This is the mail archive of the
gcc@gcc.gnu.org
mailing list for the GCC project.
Re: Mode change for bswap pattern expansion
- From: Richard Sandiford <rdsandiford at googlemail dot com>
- To: Paulo Matos <pmatos at broadcom dot com>
- Cc: "gcc\ at gcc dot gnu dot org" <gcc at gcc dot gnu dot org>
- Date: Mon, 27 Jan 2014 16:05:48 +0000
- Subject: Re: Mode change for bswap pattern expansion
- Authentication-results: sourceware.org; auth=none
- References: <19EB96622A777C4AB91610E763265F463F12AC at SJEXCHMB14 dot corp dot ad dot broadcom dot com>
Paulo Matos <pmatos@broadcom.com> writes:
> On a vector processor we can do a bswapsi with two instructions, by first rotating half-words (16 bits) by 8 and then rotating full words by 16.
> However, this means expanding:
> (set (match_operand:SI 0 "register_operand" "")
> (bswap:SI (match_operand:SI 1 "register_operand" "")))
>
> to:
> (set (match_dup:V2HI 0)
> (rotate:V2HI (match_dup:V2HI 1)
> (const_int 8)))
> (set (match_dup:SI 0)
> (rotate:SI (match_dup:SI 0)
> (const_int 16)))
>
> This is obviously not correct, because match_dup cannot set the mode.
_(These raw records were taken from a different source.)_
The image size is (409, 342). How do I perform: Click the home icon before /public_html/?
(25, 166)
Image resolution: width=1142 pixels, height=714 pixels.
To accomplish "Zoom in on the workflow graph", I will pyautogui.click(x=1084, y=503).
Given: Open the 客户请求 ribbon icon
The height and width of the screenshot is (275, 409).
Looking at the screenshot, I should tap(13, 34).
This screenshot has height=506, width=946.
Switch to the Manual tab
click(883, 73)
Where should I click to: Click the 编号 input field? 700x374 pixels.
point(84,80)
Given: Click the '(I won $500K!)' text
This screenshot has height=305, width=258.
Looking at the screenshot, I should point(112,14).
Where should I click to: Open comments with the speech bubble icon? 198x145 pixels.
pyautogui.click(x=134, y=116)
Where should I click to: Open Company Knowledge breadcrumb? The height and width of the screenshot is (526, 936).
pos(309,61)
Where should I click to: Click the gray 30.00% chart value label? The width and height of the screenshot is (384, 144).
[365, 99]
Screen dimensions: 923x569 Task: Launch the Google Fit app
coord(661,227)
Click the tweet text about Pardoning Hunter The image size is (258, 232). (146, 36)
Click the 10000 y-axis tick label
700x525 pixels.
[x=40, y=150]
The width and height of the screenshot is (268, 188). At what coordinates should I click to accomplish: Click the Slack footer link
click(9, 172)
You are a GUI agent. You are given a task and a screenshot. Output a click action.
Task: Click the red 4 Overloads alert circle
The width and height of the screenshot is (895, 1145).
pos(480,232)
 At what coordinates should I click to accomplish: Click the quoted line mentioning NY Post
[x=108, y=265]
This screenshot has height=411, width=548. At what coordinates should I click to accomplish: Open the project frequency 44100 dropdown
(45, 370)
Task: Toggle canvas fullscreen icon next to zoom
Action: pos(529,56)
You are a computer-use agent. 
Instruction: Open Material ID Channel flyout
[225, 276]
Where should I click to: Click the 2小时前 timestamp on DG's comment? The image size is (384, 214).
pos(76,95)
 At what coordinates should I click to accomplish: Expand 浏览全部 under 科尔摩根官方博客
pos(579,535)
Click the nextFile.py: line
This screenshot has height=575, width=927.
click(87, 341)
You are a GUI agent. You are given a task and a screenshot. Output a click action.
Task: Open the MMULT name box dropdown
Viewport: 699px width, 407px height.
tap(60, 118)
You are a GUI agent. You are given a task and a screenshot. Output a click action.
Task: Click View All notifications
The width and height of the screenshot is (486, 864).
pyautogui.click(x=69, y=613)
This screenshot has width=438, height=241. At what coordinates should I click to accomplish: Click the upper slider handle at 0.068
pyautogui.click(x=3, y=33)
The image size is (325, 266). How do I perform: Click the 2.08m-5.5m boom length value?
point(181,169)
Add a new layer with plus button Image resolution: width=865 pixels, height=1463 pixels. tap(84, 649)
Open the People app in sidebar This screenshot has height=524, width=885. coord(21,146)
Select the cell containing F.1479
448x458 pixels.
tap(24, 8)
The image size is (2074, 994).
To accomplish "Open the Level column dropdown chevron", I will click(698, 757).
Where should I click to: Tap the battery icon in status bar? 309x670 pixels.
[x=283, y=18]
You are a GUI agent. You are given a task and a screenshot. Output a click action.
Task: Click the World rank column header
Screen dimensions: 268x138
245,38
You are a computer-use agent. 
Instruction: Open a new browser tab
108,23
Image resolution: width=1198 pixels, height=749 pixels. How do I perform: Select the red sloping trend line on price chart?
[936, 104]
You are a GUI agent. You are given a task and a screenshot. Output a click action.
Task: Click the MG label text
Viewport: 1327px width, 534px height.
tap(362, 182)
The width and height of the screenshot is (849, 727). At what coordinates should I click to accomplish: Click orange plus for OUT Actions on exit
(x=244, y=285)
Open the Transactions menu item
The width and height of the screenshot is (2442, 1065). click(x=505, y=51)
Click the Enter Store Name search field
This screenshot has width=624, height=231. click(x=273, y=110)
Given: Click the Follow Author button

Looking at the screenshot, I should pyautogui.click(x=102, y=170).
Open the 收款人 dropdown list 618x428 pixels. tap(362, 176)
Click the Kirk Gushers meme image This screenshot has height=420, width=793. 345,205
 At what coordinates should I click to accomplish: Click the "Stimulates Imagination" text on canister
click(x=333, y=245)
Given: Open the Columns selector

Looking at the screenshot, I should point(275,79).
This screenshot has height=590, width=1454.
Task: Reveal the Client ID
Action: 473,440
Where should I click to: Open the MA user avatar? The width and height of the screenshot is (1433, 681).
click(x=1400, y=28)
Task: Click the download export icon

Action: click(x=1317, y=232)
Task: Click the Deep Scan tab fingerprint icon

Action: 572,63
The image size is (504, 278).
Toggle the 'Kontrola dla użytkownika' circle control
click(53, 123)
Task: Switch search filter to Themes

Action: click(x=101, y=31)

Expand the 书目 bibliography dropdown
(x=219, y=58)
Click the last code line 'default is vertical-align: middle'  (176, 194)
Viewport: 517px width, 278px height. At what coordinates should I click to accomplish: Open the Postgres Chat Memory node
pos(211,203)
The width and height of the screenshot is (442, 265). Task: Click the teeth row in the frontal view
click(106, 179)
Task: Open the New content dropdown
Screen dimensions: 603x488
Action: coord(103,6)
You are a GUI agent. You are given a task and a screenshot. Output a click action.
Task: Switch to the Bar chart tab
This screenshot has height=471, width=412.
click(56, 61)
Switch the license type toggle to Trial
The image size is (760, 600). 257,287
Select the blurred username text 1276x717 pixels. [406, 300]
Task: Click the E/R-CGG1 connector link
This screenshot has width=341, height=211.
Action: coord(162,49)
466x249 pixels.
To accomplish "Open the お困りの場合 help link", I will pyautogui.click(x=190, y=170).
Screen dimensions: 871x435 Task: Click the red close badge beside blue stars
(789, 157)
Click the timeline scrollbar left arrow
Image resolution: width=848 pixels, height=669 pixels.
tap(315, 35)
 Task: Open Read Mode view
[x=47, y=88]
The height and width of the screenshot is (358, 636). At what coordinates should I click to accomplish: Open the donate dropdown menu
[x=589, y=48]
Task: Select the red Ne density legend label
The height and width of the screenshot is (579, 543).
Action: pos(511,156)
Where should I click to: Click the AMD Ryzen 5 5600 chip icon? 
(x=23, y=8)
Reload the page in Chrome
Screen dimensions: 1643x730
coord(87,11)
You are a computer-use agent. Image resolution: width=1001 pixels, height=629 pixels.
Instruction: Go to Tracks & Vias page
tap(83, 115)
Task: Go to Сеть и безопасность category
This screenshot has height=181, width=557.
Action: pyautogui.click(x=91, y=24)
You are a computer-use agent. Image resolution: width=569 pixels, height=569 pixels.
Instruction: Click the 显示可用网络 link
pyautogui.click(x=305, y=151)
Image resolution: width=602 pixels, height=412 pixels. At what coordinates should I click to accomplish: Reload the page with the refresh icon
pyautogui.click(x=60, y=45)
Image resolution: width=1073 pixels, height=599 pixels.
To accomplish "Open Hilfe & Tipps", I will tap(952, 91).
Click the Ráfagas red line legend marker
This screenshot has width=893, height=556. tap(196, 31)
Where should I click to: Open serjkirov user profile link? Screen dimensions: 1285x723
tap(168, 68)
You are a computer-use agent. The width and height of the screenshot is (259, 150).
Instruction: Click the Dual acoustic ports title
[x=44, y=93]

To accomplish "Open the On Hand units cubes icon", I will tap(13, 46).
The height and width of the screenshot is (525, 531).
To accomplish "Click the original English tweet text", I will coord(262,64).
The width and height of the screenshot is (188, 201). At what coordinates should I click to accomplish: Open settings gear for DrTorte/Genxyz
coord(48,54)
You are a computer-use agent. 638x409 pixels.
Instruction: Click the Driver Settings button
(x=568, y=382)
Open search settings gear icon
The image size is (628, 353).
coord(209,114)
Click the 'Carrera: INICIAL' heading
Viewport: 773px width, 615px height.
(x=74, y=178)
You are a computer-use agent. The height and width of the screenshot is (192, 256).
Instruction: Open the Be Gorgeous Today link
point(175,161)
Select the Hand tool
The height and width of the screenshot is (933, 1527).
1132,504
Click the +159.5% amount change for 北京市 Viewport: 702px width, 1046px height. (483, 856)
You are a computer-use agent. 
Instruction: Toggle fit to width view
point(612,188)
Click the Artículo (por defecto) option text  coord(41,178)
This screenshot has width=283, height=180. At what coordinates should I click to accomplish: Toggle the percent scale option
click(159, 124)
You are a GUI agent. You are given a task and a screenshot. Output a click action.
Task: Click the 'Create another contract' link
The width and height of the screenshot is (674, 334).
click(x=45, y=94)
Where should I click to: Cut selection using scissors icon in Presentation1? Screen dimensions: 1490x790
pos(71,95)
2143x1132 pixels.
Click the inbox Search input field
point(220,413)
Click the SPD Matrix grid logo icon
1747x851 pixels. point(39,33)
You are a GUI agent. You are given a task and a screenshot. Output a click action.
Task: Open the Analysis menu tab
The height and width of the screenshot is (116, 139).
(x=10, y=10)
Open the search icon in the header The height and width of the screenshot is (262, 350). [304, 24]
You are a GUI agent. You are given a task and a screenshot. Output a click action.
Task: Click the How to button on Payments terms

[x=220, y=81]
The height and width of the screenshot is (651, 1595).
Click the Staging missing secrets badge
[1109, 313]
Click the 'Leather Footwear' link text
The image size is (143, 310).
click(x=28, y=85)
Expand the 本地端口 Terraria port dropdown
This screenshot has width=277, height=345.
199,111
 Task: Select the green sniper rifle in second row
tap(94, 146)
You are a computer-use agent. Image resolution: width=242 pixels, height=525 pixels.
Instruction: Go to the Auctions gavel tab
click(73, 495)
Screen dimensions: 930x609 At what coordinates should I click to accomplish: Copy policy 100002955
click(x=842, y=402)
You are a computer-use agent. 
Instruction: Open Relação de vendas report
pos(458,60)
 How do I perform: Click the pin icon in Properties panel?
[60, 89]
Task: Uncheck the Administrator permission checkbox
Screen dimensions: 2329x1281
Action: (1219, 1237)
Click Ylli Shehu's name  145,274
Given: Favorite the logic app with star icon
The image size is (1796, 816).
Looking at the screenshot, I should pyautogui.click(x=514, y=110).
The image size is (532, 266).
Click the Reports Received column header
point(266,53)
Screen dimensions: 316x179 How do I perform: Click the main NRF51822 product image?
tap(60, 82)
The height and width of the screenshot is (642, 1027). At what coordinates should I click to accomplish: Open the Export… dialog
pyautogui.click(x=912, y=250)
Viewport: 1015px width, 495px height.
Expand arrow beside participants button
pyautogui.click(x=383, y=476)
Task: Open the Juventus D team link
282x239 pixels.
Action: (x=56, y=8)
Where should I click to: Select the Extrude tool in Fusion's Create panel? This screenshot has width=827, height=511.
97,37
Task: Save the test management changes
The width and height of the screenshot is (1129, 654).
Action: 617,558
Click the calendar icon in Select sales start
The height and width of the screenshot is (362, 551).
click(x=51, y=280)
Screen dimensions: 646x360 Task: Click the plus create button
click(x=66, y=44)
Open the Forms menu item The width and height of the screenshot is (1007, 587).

The point I am trying to make is that I can't find a good way to deal with the mode changes. I don't think GCC is too happy if I change the modes of the same operand from one instruction to the other right? The only other way is to emit paradoxical subregs. So something along these lines:
> (set (subreg:V2HI (match_dup 0) 0)
> (rotate:V2HI (subreg:V2HI (match_dup 1) 0)
> (const_int 8)))
> (set (match_dup 0)
> (rotate:SI (match_dup 0)
> (const_int 16)))
It's usually better not to hard-code the subregs in the pattern.
Instead you could use C code to create the subregs, e.g.:
[(set (match_dup 3)
(rotate:V2HI (match_dup 2)
(const_int 8)))
(set (match_dup 0)
(rotate:SI (match_dup 4)
(const_int 16)))]
""
{
operands[2] = gen_lowpart (V2HImode, operands[1]);
operands[3] = gen_reg_rtx (V2HImode);
operands[4] = gen_lowpart (SImode, operands[3]);
}
so that any hard regs are correctly handled. Or it might be easier to code
it using emit_insn (gen_* (...))s instead.
BTW, paradoxical subregs are where the outer mode is strictly larger
than the inner mode.
MIPS uses essentially the same sequence, except that it has a special
instruction to do the first rotate (WSBH), rather than it being an instance
of a general vector rotate. For MIPS we just model it as an unspec SImode
operation. Maybe that would be easier here too.
Thanks,
Richard